#### What is asked:
Convert the data from the start through the line holding "I will point(181,91).", inclusive, into a two-column CSV with the headers text and answer. Use one row per answer, and quote each field with its line breaks replaced by spaces.

#### Data supplied:
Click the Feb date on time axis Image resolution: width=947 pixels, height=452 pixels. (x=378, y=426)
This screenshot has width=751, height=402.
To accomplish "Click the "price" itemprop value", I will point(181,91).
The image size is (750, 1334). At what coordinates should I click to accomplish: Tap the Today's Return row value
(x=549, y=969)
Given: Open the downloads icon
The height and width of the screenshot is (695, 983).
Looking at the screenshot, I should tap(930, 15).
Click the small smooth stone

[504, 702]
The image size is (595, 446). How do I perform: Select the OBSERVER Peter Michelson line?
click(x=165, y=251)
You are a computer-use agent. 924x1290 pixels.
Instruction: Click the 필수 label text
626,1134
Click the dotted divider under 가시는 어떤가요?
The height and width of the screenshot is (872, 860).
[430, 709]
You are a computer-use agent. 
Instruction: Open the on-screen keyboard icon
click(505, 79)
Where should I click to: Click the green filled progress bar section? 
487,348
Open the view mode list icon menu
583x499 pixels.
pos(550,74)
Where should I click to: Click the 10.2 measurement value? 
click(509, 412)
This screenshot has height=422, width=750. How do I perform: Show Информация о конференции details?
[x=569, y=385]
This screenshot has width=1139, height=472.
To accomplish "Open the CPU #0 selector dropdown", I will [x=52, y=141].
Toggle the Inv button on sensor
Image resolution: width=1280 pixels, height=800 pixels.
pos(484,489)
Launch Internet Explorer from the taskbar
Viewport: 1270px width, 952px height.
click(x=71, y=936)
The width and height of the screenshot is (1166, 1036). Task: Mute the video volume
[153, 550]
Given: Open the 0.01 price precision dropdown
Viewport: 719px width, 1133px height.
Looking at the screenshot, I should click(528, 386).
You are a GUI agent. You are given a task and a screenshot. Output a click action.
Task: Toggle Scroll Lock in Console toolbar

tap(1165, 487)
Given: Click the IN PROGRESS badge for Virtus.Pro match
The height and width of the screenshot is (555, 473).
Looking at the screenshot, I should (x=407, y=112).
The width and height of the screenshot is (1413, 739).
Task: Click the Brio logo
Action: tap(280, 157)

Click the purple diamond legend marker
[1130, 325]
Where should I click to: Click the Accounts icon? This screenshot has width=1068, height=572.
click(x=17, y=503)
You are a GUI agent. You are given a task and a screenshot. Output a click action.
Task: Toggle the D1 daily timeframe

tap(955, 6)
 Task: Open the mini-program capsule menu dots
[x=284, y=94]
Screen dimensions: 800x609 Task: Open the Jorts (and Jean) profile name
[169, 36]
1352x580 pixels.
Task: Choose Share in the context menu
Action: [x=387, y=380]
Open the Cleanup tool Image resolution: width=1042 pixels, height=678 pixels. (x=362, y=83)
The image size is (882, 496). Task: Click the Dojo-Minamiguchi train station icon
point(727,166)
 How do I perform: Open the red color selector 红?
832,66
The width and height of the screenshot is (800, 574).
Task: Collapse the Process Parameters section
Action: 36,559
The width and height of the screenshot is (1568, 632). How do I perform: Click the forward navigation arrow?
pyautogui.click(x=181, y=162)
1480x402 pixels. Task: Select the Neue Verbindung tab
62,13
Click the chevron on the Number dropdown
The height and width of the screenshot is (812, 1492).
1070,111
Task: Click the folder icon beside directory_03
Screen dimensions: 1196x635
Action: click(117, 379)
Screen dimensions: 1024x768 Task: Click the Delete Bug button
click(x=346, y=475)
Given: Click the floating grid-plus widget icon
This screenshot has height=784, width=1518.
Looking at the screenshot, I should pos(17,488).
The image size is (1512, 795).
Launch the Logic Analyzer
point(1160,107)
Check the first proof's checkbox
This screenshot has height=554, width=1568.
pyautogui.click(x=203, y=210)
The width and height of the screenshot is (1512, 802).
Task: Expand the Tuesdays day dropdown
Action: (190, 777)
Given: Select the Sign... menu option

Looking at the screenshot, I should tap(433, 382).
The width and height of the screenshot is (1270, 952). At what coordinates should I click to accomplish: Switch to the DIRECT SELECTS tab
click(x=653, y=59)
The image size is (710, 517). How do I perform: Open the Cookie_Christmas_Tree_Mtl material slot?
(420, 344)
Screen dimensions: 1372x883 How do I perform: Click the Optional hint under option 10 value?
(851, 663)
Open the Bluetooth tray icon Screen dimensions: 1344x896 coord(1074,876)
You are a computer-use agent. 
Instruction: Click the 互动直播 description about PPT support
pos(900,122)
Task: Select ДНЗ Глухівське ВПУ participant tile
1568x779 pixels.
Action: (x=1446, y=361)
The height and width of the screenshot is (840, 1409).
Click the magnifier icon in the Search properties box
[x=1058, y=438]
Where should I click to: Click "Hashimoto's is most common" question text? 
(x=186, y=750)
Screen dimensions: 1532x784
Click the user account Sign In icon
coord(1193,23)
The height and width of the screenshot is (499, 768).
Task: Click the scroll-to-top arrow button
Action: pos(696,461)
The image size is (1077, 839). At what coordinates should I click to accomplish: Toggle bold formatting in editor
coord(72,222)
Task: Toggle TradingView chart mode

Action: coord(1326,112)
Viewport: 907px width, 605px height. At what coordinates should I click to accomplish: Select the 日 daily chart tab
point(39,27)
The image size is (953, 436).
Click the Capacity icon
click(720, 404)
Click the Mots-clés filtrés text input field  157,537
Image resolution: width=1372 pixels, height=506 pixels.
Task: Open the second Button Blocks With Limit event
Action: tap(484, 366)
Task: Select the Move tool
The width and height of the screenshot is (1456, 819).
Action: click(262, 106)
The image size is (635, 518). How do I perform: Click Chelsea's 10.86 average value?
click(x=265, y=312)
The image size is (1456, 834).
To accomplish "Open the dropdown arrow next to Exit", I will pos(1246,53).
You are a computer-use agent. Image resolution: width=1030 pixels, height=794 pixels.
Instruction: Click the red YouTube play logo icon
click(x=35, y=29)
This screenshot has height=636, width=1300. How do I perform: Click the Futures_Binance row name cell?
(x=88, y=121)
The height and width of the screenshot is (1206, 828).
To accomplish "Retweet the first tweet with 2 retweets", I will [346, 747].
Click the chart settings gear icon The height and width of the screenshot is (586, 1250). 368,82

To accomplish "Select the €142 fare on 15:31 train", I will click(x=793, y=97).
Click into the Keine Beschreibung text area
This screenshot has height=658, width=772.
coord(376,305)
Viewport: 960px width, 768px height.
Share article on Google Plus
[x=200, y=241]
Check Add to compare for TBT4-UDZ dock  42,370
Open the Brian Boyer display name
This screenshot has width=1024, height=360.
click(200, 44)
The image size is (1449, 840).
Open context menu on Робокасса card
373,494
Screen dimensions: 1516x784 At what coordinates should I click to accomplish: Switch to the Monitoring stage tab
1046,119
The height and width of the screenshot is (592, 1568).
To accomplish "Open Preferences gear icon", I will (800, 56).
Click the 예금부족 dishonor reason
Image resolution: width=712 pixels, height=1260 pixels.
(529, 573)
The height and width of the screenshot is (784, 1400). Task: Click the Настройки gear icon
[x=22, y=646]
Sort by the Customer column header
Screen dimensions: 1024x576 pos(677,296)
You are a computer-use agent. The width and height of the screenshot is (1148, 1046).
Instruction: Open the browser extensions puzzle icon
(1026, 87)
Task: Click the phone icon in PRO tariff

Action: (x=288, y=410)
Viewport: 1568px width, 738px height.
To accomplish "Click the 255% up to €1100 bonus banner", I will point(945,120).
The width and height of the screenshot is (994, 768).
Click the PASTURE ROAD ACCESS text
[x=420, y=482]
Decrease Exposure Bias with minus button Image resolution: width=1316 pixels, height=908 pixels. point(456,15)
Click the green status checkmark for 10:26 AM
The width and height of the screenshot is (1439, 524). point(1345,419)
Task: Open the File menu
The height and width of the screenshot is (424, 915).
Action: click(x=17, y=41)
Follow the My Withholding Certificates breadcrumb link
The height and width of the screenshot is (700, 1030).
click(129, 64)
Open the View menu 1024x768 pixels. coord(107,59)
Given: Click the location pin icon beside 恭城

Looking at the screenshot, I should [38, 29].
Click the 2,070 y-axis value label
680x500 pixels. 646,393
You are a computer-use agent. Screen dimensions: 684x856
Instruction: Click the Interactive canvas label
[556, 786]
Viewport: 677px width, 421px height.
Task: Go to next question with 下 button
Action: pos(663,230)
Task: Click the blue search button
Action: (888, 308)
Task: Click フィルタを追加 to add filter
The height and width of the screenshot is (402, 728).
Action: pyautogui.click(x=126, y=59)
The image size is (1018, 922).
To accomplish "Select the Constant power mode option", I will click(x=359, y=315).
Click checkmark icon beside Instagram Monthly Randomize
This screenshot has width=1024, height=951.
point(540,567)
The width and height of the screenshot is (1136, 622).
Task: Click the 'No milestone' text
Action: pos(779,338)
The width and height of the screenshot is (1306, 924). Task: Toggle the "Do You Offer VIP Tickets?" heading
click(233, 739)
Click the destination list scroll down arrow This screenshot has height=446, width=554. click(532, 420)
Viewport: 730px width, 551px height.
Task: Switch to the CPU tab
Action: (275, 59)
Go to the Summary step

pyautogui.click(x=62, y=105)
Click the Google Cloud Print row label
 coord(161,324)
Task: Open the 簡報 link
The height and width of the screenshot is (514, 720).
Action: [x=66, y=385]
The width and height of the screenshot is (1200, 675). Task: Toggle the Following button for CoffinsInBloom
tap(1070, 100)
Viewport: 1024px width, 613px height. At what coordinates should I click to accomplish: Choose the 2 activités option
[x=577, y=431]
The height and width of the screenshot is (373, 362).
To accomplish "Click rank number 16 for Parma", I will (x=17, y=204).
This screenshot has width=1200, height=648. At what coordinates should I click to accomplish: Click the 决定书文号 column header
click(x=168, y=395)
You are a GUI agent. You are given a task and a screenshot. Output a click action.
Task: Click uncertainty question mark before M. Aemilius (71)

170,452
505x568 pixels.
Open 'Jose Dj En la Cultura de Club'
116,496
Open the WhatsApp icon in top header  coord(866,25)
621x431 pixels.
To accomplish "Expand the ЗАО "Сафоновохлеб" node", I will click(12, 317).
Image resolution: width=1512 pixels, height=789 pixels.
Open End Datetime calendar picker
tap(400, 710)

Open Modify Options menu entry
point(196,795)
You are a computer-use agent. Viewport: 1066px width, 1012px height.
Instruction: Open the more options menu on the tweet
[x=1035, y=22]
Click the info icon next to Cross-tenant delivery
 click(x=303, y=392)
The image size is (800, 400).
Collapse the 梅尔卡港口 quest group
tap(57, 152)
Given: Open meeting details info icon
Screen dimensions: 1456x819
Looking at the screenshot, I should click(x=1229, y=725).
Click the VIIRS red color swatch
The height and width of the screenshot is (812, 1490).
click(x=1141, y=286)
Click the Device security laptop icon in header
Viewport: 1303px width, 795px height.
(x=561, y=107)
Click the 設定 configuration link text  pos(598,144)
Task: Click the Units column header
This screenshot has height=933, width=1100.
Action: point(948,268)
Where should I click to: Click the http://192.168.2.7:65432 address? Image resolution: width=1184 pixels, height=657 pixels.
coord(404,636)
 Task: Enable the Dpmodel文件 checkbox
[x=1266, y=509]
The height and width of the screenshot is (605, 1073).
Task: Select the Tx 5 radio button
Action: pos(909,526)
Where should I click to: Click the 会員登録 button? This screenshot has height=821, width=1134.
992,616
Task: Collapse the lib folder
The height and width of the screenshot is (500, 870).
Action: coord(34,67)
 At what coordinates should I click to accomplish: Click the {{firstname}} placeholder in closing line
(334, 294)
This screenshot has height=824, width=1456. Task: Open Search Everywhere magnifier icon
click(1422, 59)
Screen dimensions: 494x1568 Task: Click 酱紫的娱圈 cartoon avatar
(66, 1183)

#### Task result:
text,answer
"Click the Feb date on time axis Image resolution: width=947 pixels, height=452 pixels.","(x=378, y=426)"
"This screenshot has width=751, height=402. To accomplish ""Click the ""price"" itemprop value"",","I will point(181,91)."